47 CFR 22.940 - Criteria for comparative cellular renewal proceedings.
This section sets forth criteria to be used in comparative cellular renewal proceedings. The ultimate issue in comparative renewal proceedings will be to determine, in light of the evidence adduced in the proceeding, what disposition of the applications would best serve the public interest, convenience and necessity.
(a) Renewal expectancies. The most important comparative factor to be considered in a comparative cellular renewal proceeding is a major preference, commonly referred to as a “renewal expectancy.”

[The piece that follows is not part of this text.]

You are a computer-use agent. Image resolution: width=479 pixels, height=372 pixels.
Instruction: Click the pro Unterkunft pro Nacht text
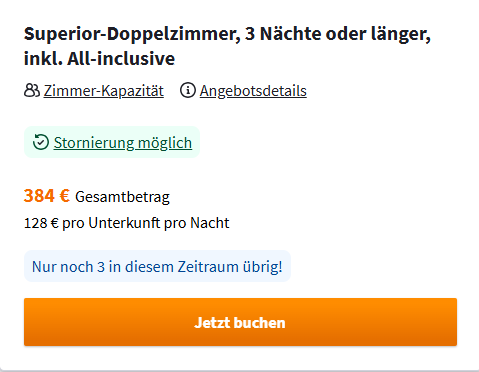tap(146, 223)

(1) The cellular renewal applicant involved in a comparative renewal proceeding will receive a renewal expectancy, if its past record for the relevant license period demonstrates that:
(i) The renewal applicant has provided “substantial” service during its past license term. “Substantial” service is defined as service which is sound, favorable, and substantially above a level of mediocre service which just might minimally warrant renewal; and
(ii) The renewal applicant has substantially compiled with applicable FCC rules, policies and the Communications Act of 1934, as amended.
(2) In order to establish its right to a renewal expectancy, a cellular renewal applicant involved in a comparative renewal proceeding must submit a showing explaining why it should receive a renewal expectancy. At a minimum, this showing must include.
(i) A description of its current service in terms of geographic coverage and population served, as well as the system's ability to accommodate the needs of roamers;
(ii) An explanation of its record of expansion, including a timetable of the construction of new cell sites to meet changes in demand for cellular service;
(iii) A description of its investments in its cellular system; and
(iv) Copies of all FCC orders finding the licensee to have violated the Communications Act or any FCC rule or policy; and a list of any pending proceedings that relate to any matter described in this paragraph.
(3) In making its showing of entitlement to a renewal expectancy, a renewal applicant may claim credit for any system modification applications that were pending on the date it filed its renewal application. Such credit will not be allowed if the modification application is dismissed or denied.
(b) Additional comparative issues. The following additional comparative issues will be included in comparative cellular renewal proceedings, if a full comparative hearing is conducted pursuant to § 22.935(c).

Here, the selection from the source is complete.